NOTORIOUS by Roberta Lowing

This has to be one of the most exciting moments of my year - beginning UK submissions for NOTORIOUS by Roberta Lowing, a truly extraordinary novel that has come to me via my remarkable Australian co-agent Gaby Naher.

In an Asylum deep in the North African desert, a scarred woman with no name is interrogated by an embittered Australian Embassy official. The only witnesses are a Polish nun and the Asylum’s French administrator, each with their own secrets.

Beyond the Asylum’s walls lies the desert: a blank page waiting to be written on or the burial ground for a thousand tragic stories?

As the wind calls up a deadly sandstorm, the inhabitants of the asylum at Abu N’af discover they are linked by a diary written by the world’s greatest poet.

The diary records the desolation and revelation experienced by revolutionary French poet Arthur Rimbaud when, in 1890, he was lost in the sacred empty of the Moroccan desert.

Over the next 120 years, everyone who sees the diary will want it. Most will do anything to posses it.

For Polish aristocrat Aleksander Walenzska, a ruthless looter and trafficker in people and art, the diary is a vital map of uncharted territory, and a valuable record of the watered caves discovered by Rimbaud deep in the desert.

For Walenzska’s troubled and religious son Czeslaw, the diary is a book of death, and an inescapable penance to be carried acrossEurope to Rimbaud’s family in France.

For Agnieska, Czeslaw’s sister, the diary is the book of the desert which, if returned to the desert, will create a religious community at Abu N’af and redeem her family’s name, Czeslaw’s death and her own drug-fuelled past.

For others, the diary has a pure monetary value.

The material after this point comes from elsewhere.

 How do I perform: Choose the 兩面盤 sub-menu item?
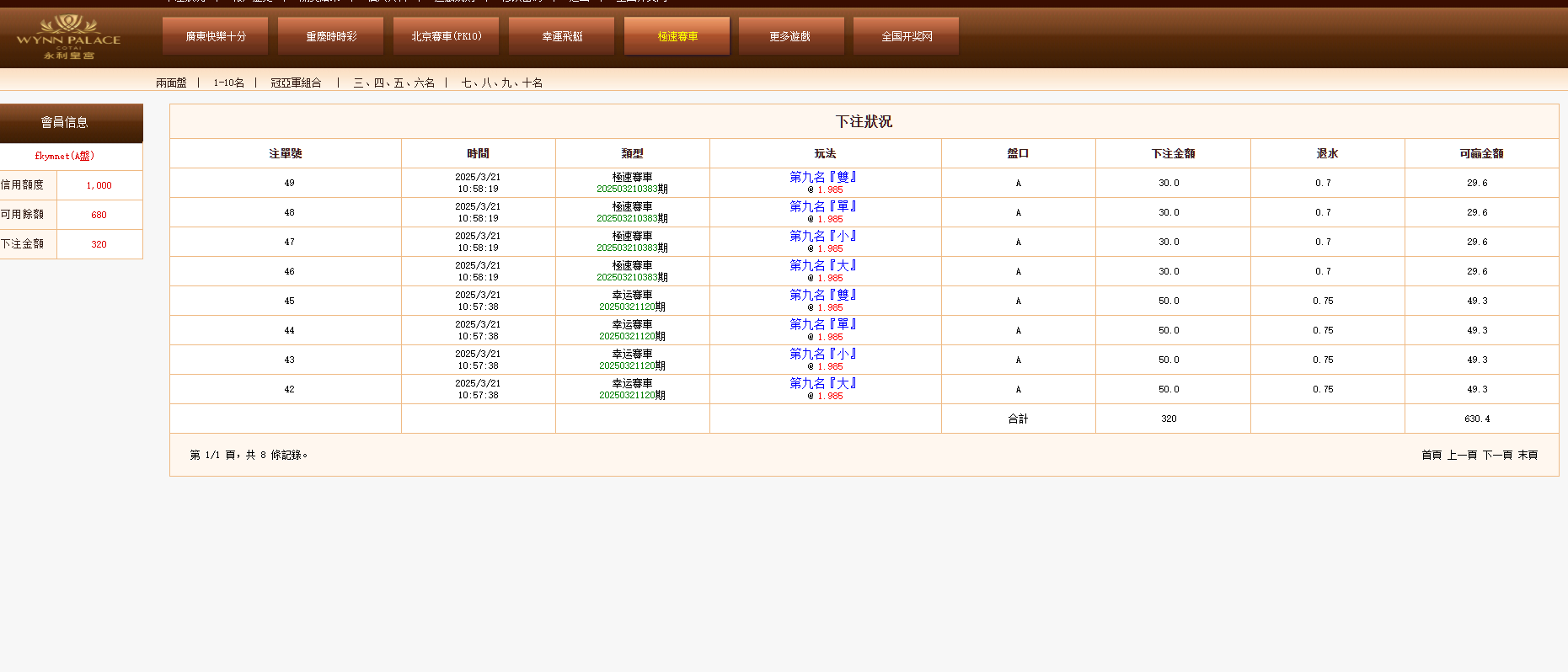[x=171, y=83]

It is the key to new lives and new identities for Rosita, the Sicilian girl who was irrevocably marked by what she saw in her village during World War 2, and Rene Laforche, the Asylum administrator struggling to escape his family’s legacy.

For the Australian official code-named John Devlin, the diary is a book of
scribblings. Devlin is convinced that Rimbaud and poetry are irrelevant in a modern world of logic, and to his search for two priceless statuettes looted from the Baghdad Museum during the American invasion of Iraq.

To Devlin, the desert is not a place of revelation but the birthplace of modern terrorism.

Only the unnamed and scarred woman, who may be the daughter of a notorious art thief, sees the true worth of the book. Poisoned and dying in the asylum at Abu N’af, she realises that the story of Rimbaud’s experience of madness and divinity in the desert is a story of hope, just like the desert saints’ creation of communities in the wilderness or an author’s transformation of the blank page.

Before she travels into the desert, to confront Devlin and her family’s spectres, the unnamed woman re-interprets Rimbaud’s story of hope: that out of the wreckage of the most destructive obsessions rises the possibility of the greatest, living poem ever created.


Reminiscent of the worldwide bestseller The Shadow of the Wind (Spanish: La sombra del viento) by Spanish writer Carlos Ruiz Zafón, this is one of the most phenomenal pieces of fiction I have had the good fortune to read, let alone offer.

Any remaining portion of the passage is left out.